Drug resistant fungus may be on the rise due to global warming

Clinical Trials & Research

New research suggests that a multidrug resistant fungus may have emerged as a result of global warming.

Candida auris (C. auris) is a drug resistant species of fungus. Healthcare professionals first identified it in 2009 in Japan. Since then, the fungus has caused outbreaks in five different continents.

Genetic analyses revealed that genetically different clades of the fungus emerged simultaneously in three distinct geographical locations: the Indian subcontinent, Venezuela, and South Africa.

So far, countries that have reported cases of C. auris include “South Korea, India, Pakistan, Kuwait, Israel, Oman, South Africa, Colombia, Venezuela, the United States, Canada, and Europe, including the United Kingdom, Norway, Germany, and Spain.”

Furthermore, countries as diverse as Brazil, Kenya, and Malaysia saw geographically distinct clades of the fungus.

For many years, the simultaneous emergence of genetically different clades of the fungus across three different main areas was a mystery. Now, researchers suggest that global warming may explain this phenomenon.

 

In a new study, Dr. Arturo Casadevall, Ph.D., chair of the Molecular Microbiology and Immunology department at the Johns Hopkins Bloomberg School of Public Health in Baltimore, MD, and his colleagues, compared C. auris to its “close phylogenetic relatives,” such as the Candida haemulonii species.

Dr. Casadevall explains the motivation for the research, saying: “What is unusual about Candida auris is that it appeared in three different continents at the same time, and the isolates from India, South Africa, and South America are not related.”

“Something happened to allow this organism to bubble up and cause disease. We began to look into the possibility that it could be climate change.”

So, to find out, the researchers looked at the thermal tolerance of various fungi and published their findings in mBio — a journal of the American Society for Microbiology.

 

Fungi adapt to higher temperatures

As the authors explain in their paper, mammals are protected by a “thermal restriction zone” that scientists define as the “difference between their high basal temperatures and the environmental temperatures.”

They add that climate change, which will likely raise the Earth’s temperature by several degrees in the 21st century, will narrow the extent of this “gradient” between environmental temperatures and mammalian basal temperatures.

So, researchers have concerns that higher environmental temperatures will lead to an increased adaptation to higher temperatures.

The current study found that most of the phylogenetic relatives of C. auris are unable to tolerate mammalian temperatures.

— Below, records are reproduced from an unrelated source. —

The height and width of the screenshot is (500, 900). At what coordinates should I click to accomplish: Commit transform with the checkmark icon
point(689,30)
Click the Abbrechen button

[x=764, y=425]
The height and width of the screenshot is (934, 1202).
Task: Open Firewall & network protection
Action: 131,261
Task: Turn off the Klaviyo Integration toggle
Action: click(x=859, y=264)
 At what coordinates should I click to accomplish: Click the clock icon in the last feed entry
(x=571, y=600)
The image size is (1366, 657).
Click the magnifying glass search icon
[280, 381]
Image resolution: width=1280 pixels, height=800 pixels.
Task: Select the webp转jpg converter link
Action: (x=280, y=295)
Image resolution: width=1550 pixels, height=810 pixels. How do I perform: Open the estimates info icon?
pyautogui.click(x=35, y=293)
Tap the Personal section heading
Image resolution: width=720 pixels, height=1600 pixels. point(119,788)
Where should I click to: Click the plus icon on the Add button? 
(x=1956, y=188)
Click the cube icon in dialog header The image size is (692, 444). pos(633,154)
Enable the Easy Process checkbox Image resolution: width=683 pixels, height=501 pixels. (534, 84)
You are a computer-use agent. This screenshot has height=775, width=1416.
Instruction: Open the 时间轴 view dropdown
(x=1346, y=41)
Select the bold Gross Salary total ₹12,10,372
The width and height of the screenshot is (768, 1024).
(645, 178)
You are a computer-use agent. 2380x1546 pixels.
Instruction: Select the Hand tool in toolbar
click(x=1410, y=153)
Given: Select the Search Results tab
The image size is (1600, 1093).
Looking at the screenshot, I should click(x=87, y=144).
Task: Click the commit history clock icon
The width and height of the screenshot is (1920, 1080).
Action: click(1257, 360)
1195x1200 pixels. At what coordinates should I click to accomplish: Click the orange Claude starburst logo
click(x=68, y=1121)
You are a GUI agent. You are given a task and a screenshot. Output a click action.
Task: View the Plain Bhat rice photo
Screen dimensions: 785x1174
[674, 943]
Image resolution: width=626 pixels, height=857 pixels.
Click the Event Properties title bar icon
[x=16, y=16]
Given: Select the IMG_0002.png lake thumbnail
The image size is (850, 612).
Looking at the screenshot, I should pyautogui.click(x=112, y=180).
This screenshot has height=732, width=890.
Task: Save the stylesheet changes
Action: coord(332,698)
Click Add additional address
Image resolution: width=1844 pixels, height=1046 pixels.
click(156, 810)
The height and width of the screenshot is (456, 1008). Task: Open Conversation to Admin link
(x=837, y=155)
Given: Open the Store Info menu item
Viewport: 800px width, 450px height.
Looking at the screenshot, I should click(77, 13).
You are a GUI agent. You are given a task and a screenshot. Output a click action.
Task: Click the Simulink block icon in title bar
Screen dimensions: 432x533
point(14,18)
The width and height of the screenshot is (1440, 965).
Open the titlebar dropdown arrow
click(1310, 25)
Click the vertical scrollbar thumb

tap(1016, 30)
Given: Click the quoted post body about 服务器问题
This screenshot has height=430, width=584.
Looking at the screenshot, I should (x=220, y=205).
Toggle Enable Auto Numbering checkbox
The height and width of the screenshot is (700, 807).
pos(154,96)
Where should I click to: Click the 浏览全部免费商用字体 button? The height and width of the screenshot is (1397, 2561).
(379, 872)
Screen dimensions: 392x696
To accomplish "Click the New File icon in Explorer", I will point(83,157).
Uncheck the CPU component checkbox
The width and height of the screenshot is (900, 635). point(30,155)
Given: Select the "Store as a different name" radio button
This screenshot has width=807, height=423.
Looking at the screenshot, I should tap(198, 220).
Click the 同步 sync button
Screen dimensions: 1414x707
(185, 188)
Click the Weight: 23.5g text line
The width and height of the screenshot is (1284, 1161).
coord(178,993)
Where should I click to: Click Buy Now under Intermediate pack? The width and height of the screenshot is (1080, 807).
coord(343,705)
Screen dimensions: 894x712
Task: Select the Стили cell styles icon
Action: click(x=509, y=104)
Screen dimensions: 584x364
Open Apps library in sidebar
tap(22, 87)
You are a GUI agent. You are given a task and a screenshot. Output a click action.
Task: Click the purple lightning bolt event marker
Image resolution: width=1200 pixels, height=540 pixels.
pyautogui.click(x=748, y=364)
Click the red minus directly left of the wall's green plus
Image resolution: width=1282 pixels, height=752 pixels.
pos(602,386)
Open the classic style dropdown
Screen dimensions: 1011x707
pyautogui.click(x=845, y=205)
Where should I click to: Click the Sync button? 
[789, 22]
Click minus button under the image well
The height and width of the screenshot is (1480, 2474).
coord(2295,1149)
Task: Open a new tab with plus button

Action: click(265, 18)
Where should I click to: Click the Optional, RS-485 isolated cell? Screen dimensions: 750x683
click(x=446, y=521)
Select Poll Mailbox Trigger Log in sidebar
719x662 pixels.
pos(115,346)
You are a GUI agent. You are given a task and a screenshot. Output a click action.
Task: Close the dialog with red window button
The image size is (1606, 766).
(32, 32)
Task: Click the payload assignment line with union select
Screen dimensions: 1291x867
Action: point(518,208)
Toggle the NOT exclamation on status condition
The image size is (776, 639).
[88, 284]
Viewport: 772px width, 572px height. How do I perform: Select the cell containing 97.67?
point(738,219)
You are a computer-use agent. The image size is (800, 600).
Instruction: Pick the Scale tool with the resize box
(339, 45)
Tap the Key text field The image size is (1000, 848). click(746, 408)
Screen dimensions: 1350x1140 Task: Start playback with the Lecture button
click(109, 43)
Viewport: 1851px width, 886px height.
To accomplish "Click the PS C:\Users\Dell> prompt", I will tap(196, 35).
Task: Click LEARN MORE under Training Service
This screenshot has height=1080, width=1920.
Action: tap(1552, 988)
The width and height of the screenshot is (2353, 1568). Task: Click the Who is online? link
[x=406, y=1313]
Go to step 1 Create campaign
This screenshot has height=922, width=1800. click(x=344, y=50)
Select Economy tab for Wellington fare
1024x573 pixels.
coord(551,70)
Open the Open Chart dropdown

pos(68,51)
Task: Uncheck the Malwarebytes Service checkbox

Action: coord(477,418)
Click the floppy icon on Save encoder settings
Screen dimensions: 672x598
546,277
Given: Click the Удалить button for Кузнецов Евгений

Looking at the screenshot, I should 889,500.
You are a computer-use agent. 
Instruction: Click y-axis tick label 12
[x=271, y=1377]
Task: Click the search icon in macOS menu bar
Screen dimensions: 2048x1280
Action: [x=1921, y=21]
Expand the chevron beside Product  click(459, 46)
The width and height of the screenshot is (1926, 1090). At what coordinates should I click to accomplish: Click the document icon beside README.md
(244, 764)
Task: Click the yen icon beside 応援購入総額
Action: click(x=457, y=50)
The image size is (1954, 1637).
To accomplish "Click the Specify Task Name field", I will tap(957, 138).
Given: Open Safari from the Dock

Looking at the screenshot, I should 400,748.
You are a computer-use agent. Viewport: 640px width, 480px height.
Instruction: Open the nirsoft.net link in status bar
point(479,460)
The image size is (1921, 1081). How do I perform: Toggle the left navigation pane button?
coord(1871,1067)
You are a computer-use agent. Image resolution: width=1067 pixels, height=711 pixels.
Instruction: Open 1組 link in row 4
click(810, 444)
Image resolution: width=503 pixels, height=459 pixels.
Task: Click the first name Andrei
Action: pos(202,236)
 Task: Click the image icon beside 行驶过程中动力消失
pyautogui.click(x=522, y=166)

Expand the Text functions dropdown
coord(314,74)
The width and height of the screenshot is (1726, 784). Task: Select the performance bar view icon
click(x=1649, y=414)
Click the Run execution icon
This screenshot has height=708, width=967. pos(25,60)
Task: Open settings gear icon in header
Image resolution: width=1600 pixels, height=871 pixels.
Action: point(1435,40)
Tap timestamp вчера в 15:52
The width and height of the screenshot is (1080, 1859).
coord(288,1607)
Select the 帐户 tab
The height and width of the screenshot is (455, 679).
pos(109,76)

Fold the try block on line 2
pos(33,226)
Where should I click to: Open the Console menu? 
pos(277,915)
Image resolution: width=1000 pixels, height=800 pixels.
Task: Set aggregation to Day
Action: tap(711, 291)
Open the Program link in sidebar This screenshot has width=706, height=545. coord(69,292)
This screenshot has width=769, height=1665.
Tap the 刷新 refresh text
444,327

However, C. auris can grow at higher temperatures, and its adaptation to hotter temperatures is what may have led to its emergence, say the researchers.

The findings do not reveal whether this is a new trait. However, “currently, C. auris preferentially colonizes the cooler skin rather than the hotter gut mycobiome,” write the researchers, which is “a preference that may be consistent with a recent acquisition of thermotolerance.”

C. auris’ preference for cooler skin, together with the fact that the fungus cannot grow anaerobically, supports the idea that originally, C. auris was an “environmental fungus, until recently,” write the researchers.

“The reasons that fungal infections are so rare in humans is that most of the fungi in the environment cannot grow at the temperatures of our body,” explains Dr. Casadevall. It is the combination of a mammal’s immune system and their high basal temperatures that prevent them from being infected with fungal diseases.

What this study suggests is that this is the beginning of fungi adapting to higher temperatures, and we are going to have more and more problems as the century goes on.

Dr. Arturo Casadevall

“Global warming will lead to selection of fungal lineages that are more thermally tolerant, such that they can breach the mammalian thermal restriction zone.”

“The argument that we are making based on comparison to other close relative fungi,” continues the lead researcher, “is that as the climate has gotten warmer, some of these organisms, including Candida auris, have adapted to the higher temperature, and as they adapt, they break through human’s protective temperatures.”